Mirbeau a manifesté avec constance son hostilité aux prétentions de la Raison à expliquer le monde, à gouverner les sociétés et à diriger les comportements individuels, et il a constamment accordé davantage de confiance à l'intuition et à la sensibilité, tant en matière d'éthique, sous l'influence de Rousseau, qu'en matière d'esthétique, sous l'influence de Baudelaire. Il s'est, plus encore, méfié de tous ceux qui n'utilisent la raison, ou supposée telle, qu'à des fins bassement intéressées, tant dans le domaine politique, comme les « mauvais bergers » de toute obédience, que dans celui des arts et des lettres, comme les académistes et les naturalistes, qu’il jette dans le même sac d'infamie.

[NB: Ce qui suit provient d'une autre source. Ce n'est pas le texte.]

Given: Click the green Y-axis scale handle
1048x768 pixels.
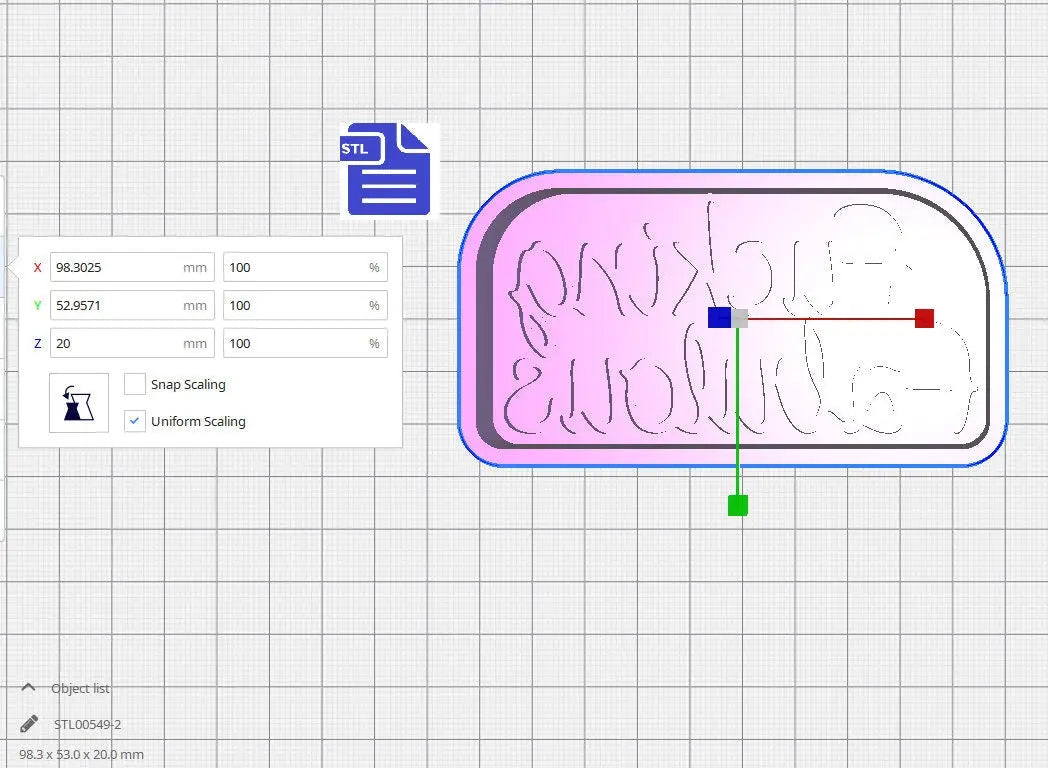Looking at the screenshot, I should 738,505.
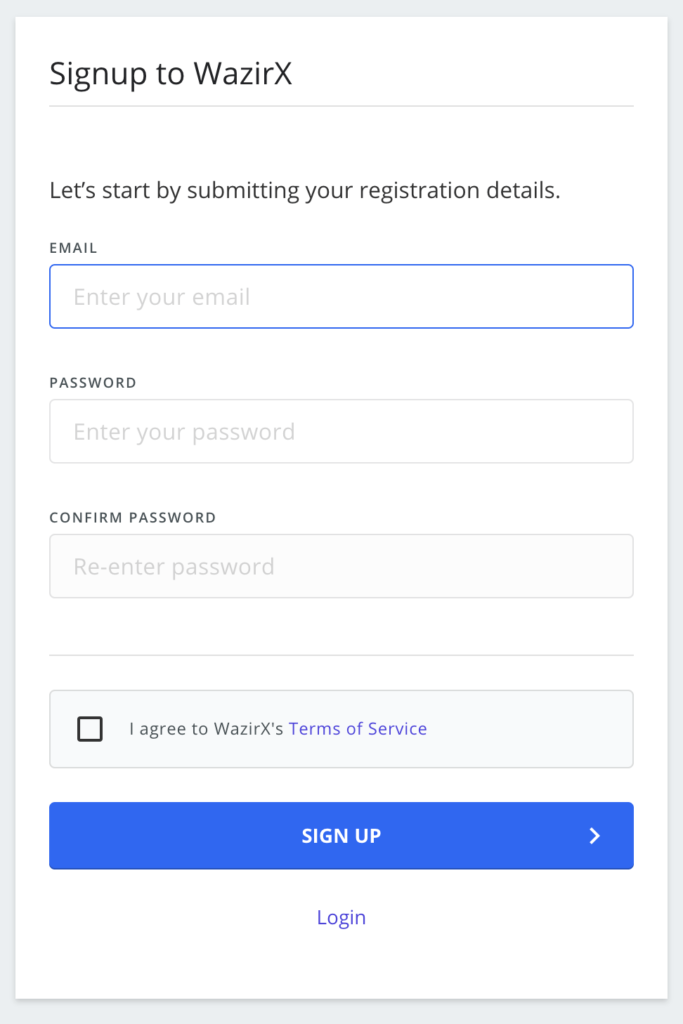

On ne saurait pour autant en conclure à son irrationalisme foncier. Car ce qu’il pourfend le plus souvent, ce sont les abus que d'aucune font de la pseudo-raison, non la raison elle-même. Héritier proclamé des Lumières dès sa jeunesse, il sait en effet que, si faillible qu’elle soit, la raison est un outil indispensable pour qui souhaite introduire un peu de rationalité dans un monde chaotique, où rien ne rime à rien, et dans une société à la fois injuste et aberrante. Non pas la Raison, entité sacralisée, qui est supposée, depuis Descartes, être la clé ouvrant toutes les portes de la connaissance, mais la raison pratique, nécessaire pour seconder la sensibilité et l'intuition, qu'il s'agisse du métier de l'artiste ou de l'écrivain, de la bonne gouvernance du responsable politique ou économique, du civisme du simple citoyen, ou de la gestion de la vie quotidienne et des affects de chaque individu. La raison est un bien trop précieux pour qu'on en laisse le monopole à ceux qui s'en réclament abusivement.

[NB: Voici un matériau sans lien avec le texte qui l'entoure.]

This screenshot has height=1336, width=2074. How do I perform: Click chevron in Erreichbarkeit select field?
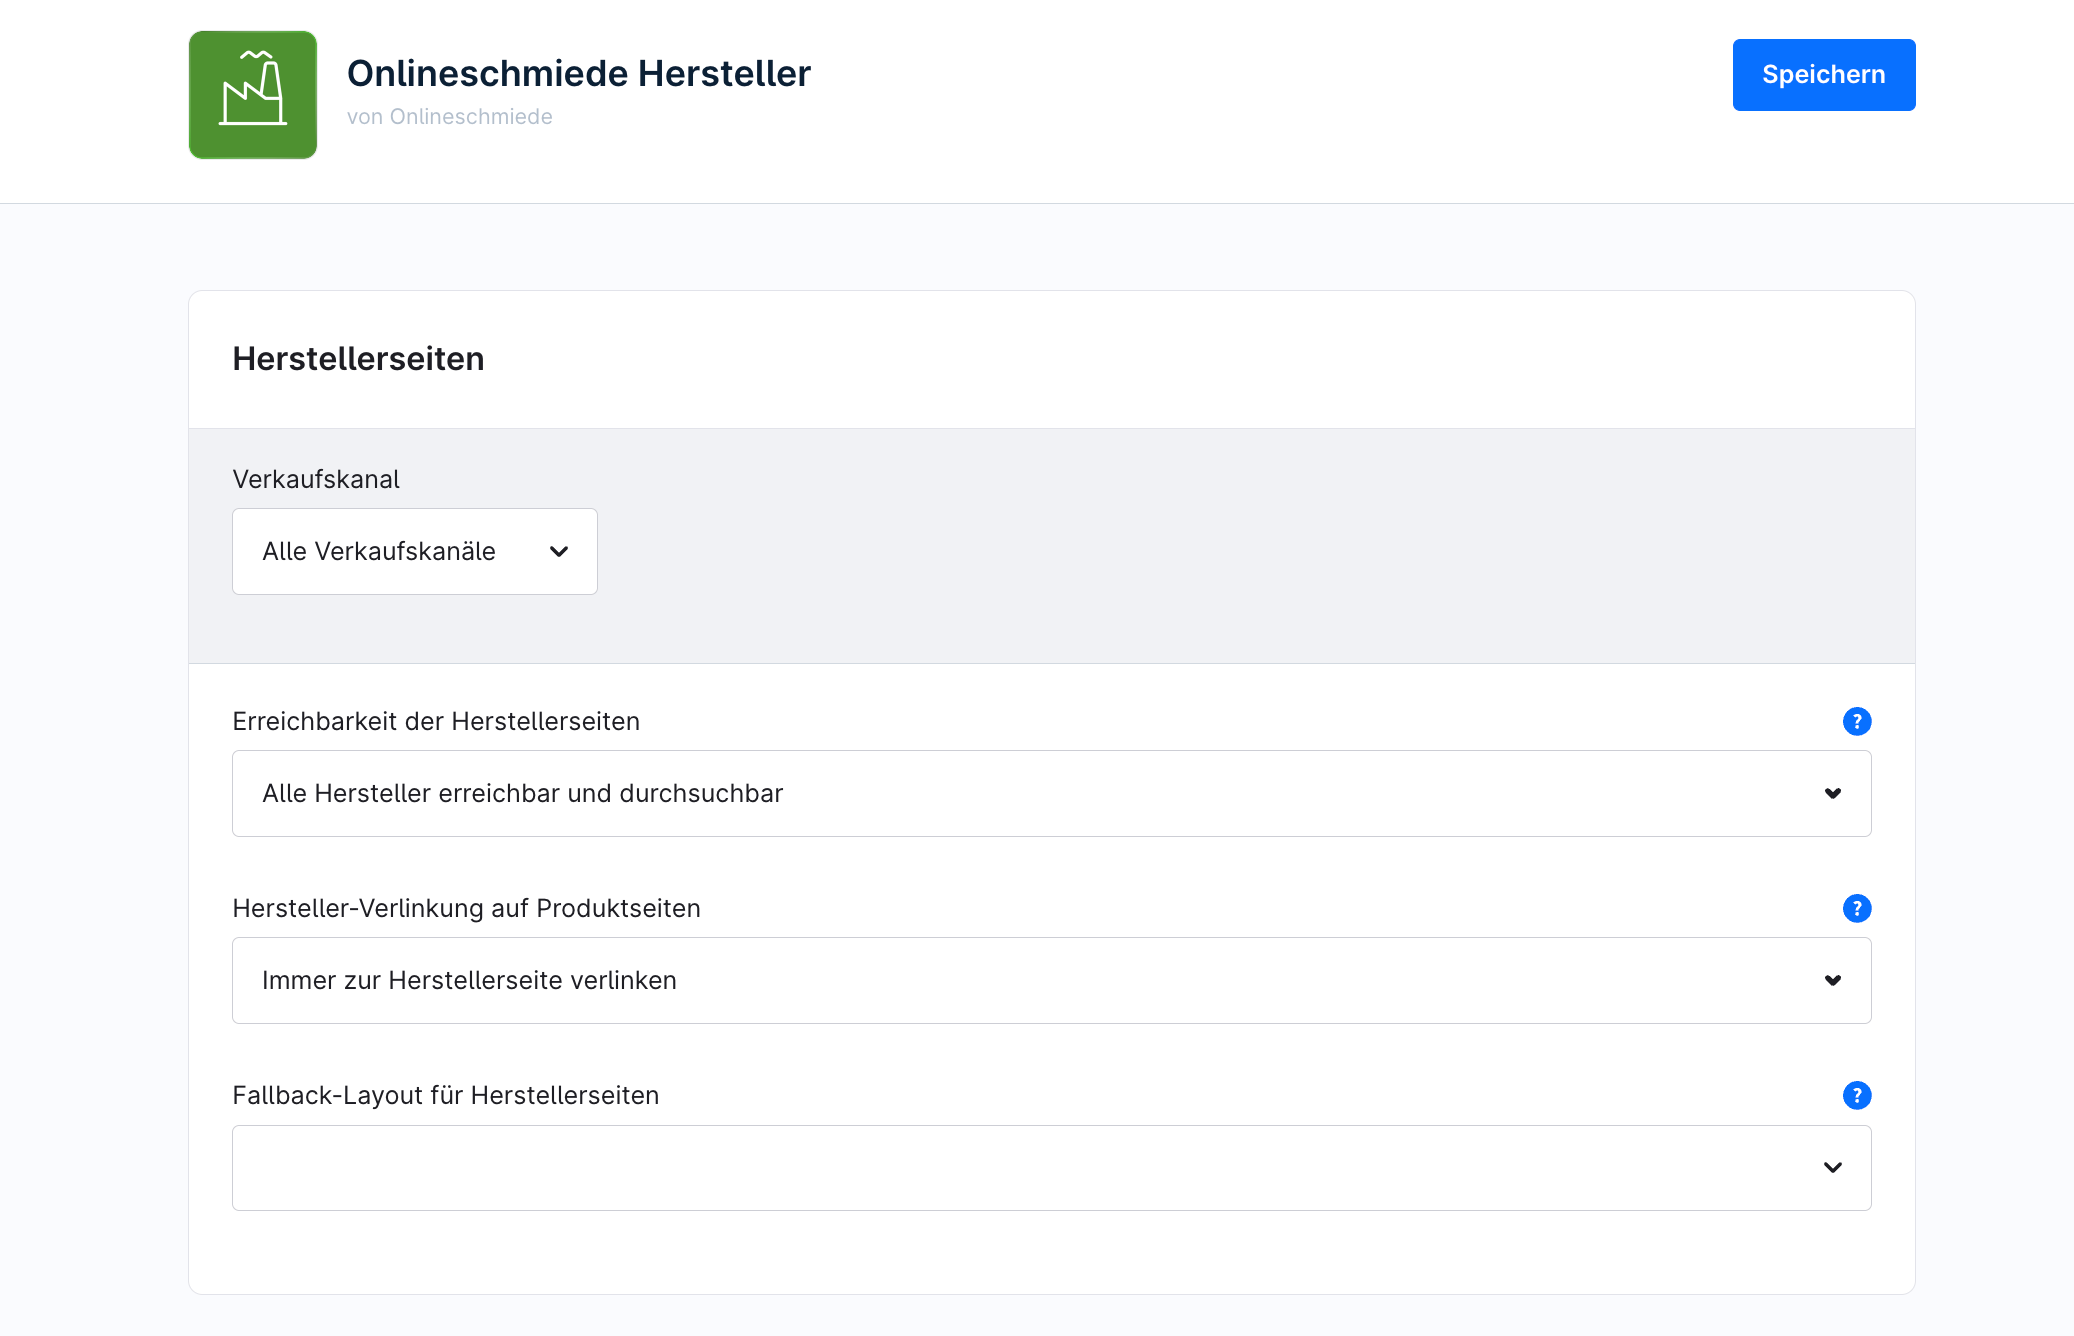(x=1833, y=794)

Ses réticences face à ce qu’il est convenu d’appeler « la raison » sont de plusieurs ordres.

* Tout d’abord, il considère que l’univers n’a rien d’un cosmos, où tout a une fin et obéit à un plan concocté par l’intelligence supérieure d’un créateur : pour lui, l’univers n’est qu’un chaos, c’est le hasard qui y règne en maître et il n’existe aucun dieu qui nous en ait gentiment fourni la clé. Athée et matérialiste impénitent, il raille, comme Voltaire, la prétention des hommes à vouloir trouver une raison à toutes choses, comme si une finalité était à l'œuvre dans un univers qui, en réalité, est absurde et contingent : « Les choses n'ont pas de raison d'être et la vie est sans but », et ce serait par conséquent « une grande folie que de chercher une raison aux choses »  (« ? », L'Écho de Paris, 28 août 1890).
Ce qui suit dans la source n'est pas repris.